> TO DO
Starting with the line containing "Where should I click to: Open Shift" and going on through the end of the records, write those lines out again, switching "Explorer" to "Finder" and leaving everything else unchanged.

(Source data)
__________________________________________________

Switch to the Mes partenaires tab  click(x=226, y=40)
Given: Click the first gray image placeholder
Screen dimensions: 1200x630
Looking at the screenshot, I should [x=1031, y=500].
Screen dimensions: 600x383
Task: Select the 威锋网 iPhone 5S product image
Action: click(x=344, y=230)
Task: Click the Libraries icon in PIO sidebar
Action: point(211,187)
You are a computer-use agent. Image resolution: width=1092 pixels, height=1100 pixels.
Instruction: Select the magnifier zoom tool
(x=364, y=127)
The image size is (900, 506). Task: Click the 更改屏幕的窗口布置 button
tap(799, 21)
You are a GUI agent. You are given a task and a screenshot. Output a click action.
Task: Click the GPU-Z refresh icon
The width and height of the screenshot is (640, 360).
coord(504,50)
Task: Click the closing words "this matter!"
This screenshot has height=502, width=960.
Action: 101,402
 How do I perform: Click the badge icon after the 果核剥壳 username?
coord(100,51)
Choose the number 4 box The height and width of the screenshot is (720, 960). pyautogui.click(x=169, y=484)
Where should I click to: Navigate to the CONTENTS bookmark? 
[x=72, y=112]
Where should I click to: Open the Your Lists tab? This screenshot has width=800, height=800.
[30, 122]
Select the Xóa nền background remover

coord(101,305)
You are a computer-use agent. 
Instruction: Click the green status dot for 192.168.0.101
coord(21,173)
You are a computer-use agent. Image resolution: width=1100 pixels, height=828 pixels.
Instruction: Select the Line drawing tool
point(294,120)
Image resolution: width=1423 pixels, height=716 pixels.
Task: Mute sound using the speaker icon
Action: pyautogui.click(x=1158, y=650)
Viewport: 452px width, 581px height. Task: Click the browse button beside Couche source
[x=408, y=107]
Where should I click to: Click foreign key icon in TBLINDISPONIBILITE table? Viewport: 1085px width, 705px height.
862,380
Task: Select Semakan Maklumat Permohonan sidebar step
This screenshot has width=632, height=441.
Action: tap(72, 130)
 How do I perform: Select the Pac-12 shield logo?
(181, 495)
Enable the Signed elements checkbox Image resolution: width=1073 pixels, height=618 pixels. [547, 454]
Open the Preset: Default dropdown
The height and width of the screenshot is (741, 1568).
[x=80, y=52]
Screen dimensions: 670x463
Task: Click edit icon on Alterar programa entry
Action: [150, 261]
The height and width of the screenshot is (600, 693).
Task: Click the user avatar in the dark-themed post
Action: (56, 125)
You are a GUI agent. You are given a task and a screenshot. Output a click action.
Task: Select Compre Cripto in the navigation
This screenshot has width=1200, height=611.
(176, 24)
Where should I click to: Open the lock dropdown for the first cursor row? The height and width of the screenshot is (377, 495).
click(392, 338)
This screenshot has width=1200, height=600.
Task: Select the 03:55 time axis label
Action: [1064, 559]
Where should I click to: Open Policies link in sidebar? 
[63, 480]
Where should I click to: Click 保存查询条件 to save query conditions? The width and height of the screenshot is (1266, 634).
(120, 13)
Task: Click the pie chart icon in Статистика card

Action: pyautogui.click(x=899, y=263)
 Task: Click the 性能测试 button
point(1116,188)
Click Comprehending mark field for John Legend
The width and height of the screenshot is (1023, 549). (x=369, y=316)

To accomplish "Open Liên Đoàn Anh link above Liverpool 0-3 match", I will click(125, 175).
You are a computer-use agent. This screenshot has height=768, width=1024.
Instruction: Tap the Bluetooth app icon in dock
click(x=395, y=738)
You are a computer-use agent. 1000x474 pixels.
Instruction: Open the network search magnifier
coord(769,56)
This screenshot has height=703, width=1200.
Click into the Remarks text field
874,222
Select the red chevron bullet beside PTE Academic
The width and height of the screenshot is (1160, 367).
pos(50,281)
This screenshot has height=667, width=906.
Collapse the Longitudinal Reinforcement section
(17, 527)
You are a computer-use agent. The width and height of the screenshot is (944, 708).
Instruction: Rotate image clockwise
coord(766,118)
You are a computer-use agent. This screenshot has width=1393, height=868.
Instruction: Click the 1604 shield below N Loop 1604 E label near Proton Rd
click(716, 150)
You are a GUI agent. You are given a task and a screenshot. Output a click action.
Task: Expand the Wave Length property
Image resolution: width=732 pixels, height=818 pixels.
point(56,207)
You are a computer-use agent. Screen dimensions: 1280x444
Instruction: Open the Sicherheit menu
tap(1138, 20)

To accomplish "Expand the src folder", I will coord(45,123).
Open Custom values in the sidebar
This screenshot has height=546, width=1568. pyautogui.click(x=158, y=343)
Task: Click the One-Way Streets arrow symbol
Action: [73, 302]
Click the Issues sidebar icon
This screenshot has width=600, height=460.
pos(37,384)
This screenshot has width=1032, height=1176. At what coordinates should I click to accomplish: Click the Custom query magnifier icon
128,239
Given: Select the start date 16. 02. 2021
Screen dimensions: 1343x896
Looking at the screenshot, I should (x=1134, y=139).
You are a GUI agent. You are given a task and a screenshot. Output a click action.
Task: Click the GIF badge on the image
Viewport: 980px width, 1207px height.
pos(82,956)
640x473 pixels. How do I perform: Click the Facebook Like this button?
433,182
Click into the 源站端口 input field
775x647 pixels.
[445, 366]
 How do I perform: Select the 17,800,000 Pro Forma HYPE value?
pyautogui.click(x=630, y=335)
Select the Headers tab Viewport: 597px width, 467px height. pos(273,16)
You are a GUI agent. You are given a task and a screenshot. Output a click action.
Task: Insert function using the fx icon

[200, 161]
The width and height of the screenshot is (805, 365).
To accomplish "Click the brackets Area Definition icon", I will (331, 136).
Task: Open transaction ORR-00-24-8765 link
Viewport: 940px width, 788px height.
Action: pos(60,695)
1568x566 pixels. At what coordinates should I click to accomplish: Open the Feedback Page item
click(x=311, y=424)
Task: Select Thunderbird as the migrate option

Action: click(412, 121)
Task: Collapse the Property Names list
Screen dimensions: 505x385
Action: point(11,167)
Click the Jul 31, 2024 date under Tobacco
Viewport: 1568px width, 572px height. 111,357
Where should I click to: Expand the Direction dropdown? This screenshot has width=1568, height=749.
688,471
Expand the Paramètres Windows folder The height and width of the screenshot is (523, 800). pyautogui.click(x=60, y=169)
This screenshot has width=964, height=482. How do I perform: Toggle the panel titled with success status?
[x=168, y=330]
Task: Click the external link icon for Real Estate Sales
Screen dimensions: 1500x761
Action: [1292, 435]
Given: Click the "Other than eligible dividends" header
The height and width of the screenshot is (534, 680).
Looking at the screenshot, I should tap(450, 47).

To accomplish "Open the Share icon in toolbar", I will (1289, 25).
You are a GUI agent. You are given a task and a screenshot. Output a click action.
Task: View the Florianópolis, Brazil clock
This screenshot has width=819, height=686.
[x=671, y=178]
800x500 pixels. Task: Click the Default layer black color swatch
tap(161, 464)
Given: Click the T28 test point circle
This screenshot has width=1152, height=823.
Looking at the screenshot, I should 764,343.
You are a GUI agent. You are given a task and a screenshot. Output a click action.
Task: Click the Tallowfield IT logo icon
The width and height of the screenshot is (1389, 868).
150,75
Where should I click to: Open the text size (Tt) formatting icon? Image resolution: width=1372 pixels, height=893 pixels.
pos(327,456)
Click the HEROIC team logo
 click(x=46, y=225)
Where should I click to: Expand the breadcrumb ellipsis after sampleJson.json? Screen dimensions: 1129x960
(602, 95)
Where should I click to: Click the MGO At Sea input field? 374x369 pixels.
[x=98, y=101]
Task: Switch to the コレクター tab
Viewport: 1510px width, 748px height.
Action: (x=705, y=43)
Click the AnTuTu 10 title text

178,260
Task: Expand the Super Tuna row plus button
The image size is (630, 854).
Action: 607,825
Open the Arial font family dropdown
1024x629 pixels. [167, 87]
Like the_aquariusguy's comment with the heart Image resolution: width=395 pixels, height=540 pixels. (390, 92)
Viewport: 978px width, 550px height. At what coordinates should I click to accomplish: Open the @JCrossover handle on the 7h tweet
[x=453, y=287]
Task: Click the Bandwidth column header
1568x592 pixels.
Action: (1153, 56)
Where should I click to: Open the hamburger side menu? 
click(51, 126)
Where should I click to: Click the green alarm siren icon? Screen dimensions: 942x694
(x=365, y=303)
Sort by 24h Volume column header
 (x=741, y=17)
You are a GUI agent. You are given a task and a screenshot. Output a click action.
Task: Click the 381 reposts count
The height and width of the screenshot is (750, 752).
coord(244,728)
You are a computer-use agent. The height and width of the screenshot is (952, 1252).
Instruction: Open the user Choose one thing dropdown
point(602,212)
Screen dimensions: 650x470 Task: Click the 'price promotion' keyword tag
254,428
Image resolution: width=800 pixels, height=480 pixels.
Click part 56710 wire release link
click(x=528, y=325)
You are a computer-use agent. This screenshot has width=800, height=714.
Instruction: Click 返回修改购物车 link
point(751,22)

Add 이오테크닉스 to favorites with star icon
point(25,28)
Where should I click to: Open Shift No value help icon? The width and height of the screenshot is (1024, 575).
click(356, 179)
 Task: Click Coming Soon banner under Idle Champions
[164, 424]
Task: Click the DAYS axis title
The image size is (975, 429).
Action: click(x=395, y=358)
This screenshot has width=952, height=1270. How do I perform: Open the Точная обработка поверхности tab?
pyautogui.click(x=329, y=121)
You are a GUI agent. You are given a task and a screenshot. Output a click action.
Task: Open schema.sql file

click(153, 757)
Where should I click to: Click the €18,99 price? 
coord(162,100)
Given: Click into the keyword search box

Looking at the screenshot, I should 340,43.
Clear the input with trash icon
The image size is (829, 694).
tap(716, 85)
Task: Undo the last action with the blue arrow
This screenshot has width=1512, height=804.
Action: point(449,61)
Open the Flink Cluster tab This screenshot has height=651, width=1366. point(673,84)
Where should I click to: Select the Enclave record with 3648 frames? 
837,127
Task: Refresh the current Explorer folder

__________________________________________________

> RESPONSE FOR THIS EXERCISE
Where should I click to: Open Shift No value help icon? The width and height of the screenshot is (1024, 575).
click(356, 179)
 Task: Click Coming Soon banner under Idle Champions
[164, 424]
Task: Click the DAYS axis title
The image size is (975, 429).
Action: click(x=395, y=358)
This screenshot has width=952, height=1270. How do I perform: Open the Точная обработка поверхности tab?
pyautogui.click(x=329, y=121)
You are a GUI agent. You are given a task and a screenshot. Output a click action.
Task: Open schema.sql file

click(153, 757)
Where should I click to: Click the €18,99 price? 
coord(162,100)
Given: Click into the keyword search box

Looking at the screenshot, I should 340,43.
Clear the input with trash icon
The image size is (829, 694).
tap(716, 85)
Task: Undo the last action with the blue arrow
This screenshot has width=1512, height=804.
Action: point(449,61)
Open the Flink Cluster tab This screenshot has height=651, width=1366. point(673,84)
Where should I click to: Select the Enclave record with 3648 frames? 
837,127
Task: Refresh the current Finder folder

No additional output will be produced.